----- Entries shown

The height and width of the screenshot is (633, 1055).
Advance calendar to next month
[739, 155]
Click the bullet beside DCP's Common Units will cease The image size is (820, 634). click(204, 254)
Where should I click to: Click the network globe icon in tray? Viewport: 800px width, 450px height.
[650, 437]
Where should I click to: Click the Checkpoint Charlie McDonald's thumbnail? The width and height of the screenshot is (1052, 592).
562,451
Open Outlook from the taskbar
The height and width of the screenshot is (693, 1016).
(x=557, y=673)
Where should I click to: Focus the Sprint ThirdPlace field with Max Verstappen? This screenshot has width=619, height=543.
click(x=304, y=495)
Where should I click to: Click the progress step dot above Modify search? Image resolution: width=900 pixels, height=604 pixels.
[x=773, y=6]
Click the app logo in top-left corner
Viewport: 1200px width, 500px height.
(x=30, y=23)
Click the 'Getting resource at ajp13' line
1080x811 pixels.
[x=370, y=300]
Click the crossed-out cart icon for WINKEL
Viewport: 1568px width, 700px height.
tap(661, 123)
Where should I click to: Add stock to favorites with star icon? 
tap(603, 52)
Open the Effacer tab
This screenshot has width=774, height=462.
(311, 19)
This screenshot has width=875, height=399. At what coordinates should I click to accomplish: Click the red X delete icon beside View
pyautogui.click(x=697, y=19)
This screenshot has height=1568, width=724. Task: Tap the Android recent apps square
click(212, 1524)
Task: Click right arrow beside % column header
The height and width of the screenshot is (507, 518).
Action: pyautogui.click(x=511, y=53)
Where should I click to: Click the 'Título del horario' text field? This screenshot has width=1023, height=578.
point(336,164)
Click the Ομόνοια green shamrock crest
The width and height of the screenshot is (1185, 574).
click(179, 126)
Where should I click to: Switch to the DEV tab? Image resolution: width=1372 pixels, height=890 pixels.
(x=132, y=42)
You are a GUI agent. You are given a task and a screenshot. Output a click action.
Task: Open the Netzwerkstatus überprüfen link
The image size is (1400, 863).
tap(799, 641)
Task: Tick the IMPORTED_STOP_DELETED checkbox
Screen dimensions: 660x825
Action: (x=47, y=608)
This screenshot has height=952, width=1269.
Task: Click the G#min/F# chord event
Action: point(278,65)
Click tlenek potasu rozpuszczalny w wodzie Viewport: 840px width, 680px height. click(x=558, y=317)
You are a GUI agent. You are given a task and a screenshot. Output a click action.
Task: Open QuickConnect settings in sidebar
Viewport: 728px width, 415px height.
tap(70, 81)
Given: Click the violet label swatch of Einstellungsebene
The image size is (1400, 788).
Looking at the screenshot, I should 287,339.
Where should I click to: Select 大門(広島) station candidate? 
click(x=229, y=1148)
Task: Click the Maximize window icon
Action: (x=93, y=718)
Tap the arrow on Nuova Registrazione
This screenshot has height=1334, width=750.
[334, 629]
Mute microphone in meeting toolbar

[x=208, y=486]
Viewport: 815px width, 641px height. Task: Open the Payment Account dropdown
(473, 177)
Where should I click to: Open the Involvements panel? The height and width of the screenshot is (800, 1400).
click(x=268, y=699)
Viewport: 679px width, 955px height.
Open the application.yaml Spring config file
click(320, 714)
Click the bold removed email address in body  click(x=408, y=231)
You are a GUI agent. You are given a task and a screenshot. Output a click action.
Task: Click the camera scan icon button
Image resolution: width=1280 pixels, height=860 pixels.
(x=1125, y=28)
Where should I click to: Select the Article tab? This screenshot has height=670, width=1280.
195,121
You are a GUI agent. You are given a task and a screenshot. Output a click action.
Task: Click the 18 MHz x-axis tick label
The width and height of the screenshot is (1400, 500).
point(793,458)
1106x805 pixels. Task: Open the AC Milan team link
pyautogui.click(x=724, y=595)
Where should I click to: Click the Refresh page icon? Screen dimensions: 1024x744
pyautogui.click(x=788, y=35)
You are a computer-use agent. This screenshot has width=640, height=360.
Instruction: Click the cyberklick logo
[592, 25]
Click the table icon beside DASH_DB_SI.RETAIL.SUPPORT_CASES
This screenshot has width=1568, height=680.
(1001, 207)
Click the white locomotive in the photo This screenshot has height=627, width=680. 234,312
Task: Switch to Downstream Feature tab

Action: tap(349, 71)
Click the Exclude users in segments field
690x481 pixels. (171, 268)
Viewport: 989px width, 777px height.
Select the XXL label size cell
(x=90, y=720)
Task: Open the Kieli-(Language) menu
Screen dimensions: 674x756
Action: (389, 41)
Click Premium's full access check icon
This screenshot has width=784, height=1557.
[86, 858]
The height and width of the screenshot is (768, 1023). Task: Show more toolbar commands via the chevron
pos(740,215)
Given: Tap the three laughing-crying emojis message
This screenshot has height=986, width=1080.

----------

**Exercise aim:**
Take the line holding "This screenshot has width=784, height=1557." and all lines after it through the end of the data, and set them down exactly.

**Response for this exercise:**
This screenshot has width=784, height=1557.
[86, 858]
The height and width of the screenshot is (768, 1023). Task: Show more toolbar commands via the chevron
pos(740,215)
Given: Tap the three laughing-crying emojis message
This screenshot has height=986, width=1080.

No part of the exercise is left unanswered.